How Do I Become a Mutual Fund Manager?


Mutual fund managers tend to be well-compensated, generally taking home a percentage of the fund's total assets. They frequently also receive an incentive bonus if their fund outperforms a certain market benchmark, such as the S&P 500 or the Lehman Bond Aggregate. The career is demanding, however. Successful fund managers spend several years learning the ropes as stock or bond analysts and assistant portfolio managers and often spend long hours researching companies and reading annual reports.

  • Complete a bachelor's degree. There is no formal requirement for a specific undergraduate degree, however, solid coursework in finance, economics and mathematics will serve you in good stead as a mutual fund manager.

  • Obtain a master's degree. Typically, mutual fund managers will obtain a master's degree in finance, business administration, economics or a related field. If they run a fund specializing in a certain field, such as utilities, energy or technology, they may hold an advanced degree in that field. Doctorate degrees are not required, but are not unheard of among fund managers either.

    While there is no formal requirement, mutual fund companies tend to prefer candidates with undergraduate and masters' degrees from well-regarded schools, such as the Wharton Business School, Harvard, Princeton, Stanford and schools of that caliber.

  • Become a certified financial analyst, or CFA. To become a CFA, you must complete a demanding series of tests designed and administered by the CFA Institute. These tests will measure your grasp of advanced finance and accounting principles, risk management, modern portfolio theory and other advanced topics in the world of finance and security analysis.

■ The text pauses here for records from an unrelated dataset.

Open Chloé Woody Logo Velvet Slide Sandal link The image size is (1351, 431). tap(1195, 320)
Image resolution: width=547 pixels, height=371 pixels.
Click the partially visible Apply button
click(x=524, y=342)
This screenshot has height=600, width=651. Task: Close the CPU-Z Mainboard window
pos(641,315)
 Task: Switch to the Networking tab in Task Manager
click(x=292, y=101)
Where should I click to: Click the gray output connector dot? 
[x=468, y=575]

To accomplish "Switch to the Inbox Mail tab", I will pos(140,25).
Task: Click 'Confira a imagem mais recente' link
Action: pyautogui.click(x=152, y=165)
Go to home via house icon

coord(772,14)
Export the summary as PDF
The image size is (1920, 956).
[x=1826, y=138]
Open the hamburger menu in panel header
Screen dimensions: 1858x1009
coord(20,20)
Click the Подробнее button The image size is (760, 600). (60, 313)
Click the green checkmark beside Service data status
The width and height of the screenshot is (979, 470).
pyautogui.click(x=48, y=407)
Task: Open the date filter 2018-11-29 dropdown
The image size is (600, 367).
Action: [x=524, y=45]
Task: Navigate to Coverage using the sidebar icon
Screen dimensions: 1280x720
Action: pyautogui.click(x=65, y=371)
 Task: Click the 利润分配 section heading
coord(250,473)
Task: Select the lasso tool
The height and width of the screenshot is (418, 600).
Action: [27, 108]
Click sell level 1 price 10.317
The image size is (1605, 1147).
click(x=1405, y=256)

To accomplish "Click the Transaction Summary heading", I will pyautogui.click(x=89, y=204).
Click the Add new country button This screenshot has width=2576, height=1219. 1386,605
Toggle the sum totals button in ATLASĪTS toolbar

  • Market yourself to mutual fund companies. The first step on the ladder, once you are out of school, is typically the job of analyst. You will assist the mutual fund manager by screening investment opportunities, bringing the most promising opportunities to the attention of the manager and arguing the case. If your recommendations are sound, you may be offered a shot at managing a fund of your own. In some cases, analysts leave one company to take a job as a fund manager at another.